■ Document passage ■
The image of poetry projected here is strikingly reminiscent of the ecstatic "speaking-in-tongues" event on the day of Pentecost, as described in the New Testament : poetry here is akin to the descent of the Holy Ghost, by means of which people from "all lands" begin speaking together, each in their own languages, yet mutually understanding each other.* Poetry is a physiological embodiment, shared "inscrutably" across time & space.

2. ethical : The Acmeist movement developed in the early 20th century as a dialectical response to the otherworldliness of Russian Symbolism. Eskin explains : "'Acmeism is not only a literary phenomenon,' Mandelstam notes in 1922... This new ethical force... consists first and foremost, in the reversal of the Symbolist denigration of the real, phenomenal world of the here and now... Mandelstam emphasizes the world's very reality and materiality as the Acmeists paradigm and horizon...

■ Listed entries ■
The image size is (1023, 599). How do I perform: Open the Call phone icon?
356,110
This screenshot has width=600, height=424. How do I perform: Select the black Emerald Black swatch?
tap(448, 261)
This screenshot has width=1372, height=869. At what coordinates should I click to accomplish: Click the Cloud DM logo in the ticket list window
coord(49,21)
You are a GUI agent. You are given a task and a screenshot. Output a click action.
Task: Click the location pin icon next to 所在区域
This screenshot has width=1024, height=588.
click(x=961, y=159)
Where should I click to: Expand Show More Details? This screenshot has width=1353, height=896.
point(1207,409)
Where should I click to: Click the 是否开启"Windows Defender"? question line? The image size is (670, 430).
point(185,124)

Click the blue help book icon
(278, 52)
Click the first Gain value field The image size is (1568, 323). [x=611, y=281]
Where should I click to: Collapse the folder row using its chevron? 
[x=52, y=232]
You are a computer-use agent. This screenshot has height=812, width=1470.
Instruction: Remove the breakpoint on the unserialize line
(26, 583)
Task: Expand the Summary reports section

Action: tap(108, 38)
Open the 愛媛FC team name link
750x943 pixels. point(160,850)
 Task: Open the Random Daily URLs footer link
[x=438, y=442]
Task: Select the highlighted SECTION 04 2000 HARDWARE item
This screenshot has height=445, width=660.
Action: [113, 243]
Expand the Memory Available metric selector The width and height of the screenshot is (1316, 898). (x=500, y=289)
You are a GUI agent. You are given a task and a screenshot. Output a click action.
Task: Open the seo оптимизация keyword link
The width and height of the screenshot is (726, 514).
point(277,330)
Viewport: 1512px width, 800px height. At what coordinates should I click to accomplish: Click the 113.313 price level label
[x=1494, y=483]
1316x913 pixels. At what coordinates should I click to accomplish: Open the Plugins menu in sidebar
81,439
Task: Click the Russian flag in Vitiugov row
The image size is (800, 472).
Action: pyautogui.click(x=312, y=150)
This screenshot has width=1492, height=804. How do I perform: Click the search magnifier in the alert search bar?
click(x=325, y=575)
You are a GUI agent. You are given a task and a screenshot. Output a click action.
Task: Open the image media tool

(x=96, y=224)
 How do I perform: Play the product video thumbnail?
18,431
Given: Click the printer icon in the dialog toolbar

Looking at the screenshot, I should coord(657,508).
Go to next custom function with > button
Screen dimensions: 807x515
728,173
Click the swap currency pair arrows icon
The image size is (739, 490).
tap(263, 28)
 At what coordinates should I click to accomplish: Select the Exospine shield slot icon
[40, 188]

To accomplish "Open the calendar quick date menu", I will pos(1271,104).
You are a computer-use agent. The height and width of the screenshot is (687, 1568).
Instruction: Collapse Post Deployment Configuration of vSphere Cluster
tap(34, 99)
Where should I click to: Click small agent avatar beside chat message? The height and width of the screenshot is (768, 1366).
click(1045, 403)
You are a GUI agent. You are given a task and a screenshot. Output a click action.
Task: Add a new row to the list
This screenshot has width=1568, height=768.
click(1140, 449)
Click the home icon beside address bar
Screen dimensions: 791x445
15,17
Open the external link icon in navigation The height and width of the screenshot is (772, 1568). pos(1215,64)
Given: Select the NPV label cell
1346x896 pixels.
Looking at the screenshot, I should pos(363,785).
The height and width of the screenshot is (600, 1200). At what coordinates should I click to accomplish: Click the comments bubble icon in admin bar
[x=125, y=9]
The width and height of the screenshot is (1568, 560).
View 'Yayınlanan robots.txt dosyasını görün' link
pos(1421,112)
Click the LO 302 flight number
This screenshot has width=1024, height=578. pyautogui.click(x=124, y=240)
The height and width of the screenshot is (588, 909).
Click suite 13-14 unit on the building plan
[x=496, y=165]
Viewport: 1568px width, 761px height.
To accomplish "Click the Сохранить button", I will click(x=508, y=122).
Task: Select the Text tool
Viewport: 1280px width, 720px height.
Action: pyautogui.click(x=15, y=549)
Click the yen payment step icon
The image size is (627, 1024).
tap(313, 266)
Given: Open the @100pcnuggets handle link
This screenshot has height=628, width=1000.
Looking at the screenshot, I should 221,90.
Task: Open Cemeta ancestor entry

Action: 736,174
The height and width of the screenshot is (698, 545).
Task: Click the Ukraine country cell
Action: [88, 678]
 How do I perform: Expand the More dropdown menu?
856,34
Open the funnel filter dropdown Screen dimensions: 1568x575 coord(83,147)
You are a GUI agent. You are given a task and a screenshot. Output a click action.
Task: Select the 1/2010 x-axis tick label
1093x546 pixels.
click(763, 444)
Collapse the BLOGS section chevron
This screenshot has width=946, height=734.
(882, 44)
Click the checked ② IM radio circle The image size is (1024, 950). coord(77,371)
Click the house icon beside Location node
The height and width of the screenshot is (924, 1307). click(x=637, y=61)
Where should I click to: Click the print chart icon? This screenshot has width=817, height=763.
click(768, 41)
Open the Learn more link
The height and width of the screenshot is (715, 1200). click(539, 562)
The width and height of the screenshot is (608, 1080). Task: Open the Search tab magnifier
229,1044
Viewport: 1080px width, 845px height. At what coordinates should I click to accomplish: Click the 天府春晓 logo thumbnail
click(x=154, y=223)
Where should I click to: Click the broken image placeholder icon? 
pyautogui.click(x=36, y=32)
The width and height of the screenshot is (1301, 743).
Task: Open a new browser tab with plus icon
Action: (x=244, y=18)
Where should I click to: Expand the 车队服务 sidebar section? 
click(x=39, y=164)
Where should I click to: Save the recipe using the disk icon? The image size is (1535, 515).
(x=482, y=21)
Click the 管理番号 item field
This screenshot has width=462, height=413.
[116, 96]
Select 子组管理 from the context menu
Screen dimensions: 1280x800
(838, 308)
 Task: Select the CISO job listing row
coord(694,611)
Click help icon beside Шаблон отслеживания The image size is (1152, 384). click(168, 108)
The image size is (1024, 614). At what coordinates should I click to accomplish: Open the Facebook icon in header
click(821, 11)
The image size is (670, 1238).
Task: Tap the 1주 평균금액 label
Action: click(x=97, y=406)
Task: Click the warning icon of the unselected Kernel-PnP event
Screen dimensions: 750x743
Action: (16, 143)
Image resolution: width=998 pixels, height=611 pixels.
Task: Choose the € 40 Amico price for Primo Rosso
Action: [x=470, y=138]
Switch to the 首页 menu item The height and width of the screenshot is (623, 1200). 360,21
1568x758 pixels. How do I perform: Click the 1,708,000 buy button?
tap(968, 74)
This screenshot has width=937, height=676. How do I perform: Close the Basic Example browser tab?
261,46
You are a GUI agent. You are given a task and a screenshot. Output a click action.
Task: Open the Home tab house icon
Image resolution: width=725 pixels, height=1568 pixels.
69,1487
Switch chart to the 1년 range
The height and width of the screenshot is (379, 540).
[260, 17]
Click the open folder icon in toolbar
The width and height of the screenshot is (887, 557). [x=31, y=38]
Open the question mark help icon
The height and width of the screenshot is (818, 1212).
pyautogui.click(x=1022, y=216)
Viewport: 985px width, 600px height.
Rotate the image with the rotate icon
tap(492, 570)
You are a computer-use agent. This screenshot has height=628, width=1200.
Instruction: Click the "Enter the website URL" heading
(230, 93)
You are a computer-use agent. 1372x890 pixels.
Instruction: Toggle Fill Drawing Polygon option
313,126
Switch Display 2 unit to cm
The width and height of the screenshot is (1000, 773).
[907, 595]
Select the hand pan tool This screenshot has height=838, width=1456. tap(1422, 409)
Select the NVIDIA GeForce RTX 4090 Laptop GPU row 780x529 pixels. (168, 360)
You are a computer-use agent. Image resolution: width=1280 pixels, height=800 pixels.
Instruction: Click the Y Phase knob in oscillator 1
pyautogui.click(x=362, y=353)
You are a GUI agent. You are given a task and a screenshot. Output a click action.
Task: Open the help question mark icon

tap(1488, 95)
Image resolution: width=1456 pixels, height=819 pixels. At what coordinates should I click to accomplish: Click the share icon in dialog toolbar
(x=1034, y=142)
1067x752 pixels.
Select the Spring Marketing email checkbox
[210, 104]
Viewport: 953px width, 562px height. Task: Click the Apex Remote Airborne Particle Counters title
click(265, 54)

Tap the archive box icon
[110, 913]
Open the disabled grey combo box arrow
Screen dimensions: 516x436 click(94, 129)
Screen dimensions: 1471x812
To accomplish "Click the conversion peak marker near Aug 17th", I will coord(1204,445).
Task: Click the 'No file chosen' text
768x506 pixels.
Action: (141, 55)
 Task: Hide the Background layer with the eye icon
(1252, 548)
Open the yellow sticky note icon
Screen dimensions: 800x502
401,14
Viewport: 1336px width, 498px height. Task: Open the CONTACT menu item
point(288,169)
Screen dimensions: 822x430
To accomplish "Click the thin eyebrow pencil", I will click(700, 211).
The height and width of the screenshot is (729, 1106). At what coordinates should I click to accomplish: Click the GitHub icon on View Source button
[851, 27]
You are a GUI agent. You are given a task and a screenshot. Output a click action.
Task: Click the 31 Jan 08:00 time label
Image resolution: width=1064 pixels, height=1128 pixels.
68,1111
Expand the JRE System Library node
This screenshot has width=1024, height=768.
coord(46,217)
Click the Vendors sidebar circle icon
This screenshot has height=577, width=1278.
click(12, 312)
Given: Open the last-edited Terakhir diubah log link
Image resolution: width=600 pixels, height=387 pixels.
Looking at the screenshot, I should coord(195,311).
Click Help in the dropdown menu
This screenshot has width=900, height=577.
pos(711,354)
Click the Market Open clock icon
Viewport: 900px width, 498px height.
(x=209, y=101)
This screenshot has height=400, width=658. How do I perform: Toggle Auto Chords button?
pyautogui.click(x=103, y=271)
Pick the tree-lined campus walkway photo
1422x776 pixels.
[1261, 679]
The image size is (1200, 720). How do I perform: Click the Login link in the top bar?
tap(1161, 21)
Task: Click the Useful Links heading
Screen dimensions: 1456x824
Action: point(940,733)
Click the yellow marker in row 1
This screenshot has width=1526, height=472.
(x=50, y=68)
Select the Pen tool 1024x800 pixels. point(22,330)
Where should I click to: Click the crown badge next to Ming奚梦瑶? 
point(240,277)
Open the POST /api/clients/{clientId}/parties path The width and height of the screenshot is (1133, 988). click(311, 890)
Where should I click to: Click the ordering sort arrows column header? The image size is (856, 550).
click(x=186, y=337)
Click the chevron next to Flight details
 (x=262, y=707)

■ Task details ■
In the passage on poetry and Acmeism, what did the Acmeist movement develop in response to? The material comes from a different source than the text.

■ Response below ■
The otherworldliness of Russian Symbolism.